• _To do_
Could you give everything from the line containing "Click the save project floppy icon" down to the end of the material again, changing "scrollbar" to "scroll bar" and leaving all else unchanged?

[Records for locating described items]
+ + + +
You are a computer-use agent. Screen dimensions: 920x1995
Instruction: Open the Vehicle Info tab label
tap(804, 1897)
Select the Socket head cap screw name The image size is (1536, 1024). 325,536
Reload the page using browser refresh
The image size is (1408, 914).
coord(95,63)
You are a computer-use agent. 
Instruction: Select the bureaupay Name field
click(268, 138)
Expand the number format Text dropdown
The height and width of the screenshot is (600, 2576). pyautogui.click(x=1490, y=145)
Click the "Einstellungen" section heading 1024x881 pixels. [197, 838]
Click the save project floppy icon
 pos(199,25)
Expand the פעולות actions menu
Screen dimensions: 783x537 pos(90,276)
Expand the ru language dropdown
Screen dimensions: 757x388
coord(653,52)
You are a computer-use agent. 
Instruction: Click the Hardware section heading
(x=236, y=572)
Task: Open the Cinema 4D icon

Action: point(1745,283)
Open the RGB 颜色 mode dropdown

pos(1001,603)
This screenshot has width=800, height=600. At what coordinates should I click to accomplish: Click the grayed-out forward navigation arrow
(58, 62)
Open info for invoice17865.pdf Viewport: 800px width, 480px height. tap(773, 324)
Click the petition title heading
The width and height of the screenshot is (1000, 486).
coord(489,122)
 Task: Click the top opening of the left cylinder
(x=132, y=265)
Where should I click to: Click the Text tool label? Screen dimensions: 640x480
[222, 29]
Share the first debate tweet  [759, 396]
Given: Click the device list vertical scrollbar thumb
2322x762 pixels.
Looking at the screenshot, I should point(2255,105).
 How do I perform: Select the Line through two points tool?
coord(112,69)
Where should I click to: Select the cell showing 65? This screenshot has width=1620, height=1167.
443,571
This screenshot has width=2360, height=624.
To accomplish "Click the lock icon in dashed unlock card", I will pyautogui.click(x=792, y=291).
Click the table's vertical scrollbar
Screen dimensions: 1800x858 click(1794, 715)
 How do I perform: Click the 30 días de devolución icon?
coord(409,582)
+ + + +
• _Solved problem_
Click the save project floppy icon
 pos(199,25)
Expand the פעולות actions menu
Screen dimensions: 783x537 pos(90,276)
Expand the ru language dropdown
Screen dimensions: 757x388
coord(653,52)
You are a computer-use agent. 
Instruction: Click the Hardware section heading
(x=236, y=572)
Task: Open the Cinema 4D icon

Action: point(1745,283)
Open the RGB 颜色 mode dropdown

pos(1001,603)
This screenshot has width=800, height=600. At what coordinates should I click to accomplish: Click the grayed-out forward navigation arrow
(58, 62)
Open info for invoice17865.pdf Viewport: 800px width, 480px height. tap(773, 324)
Click the petition title heading
The width and height of the screenshot is (1000, 486).
coord(489,122)
 Task: Click the top opening of the left cylinder
(x=132, y=265)
Where should I click to: Click the Text tool label? Screen dimensions: 640x480
[222, 29]
Share the first debate tweet  [759, 396]
Given: Click the device list vertical scroll bar thumb
2322x762 pixels.
Looking at the screenshot, I should point(2255,105).
 How do I perform: Select the Line through two points tool?
coord(112,69)
Where should I click to: Select the cell showing 65? This screenshot has width=1620, height=1167.
443,571
This screenshot has width=2360, height=624.
To accomplish "Click the lock icon in dashed unlock card", I will pyautogui.click(x=792, y=291).
Click the table's vertical scroll bar
Screen dimensions: 1800x858 click(1794, 715)
 How do I perform: Click the 30 días de devolución icon?
coord(409,582)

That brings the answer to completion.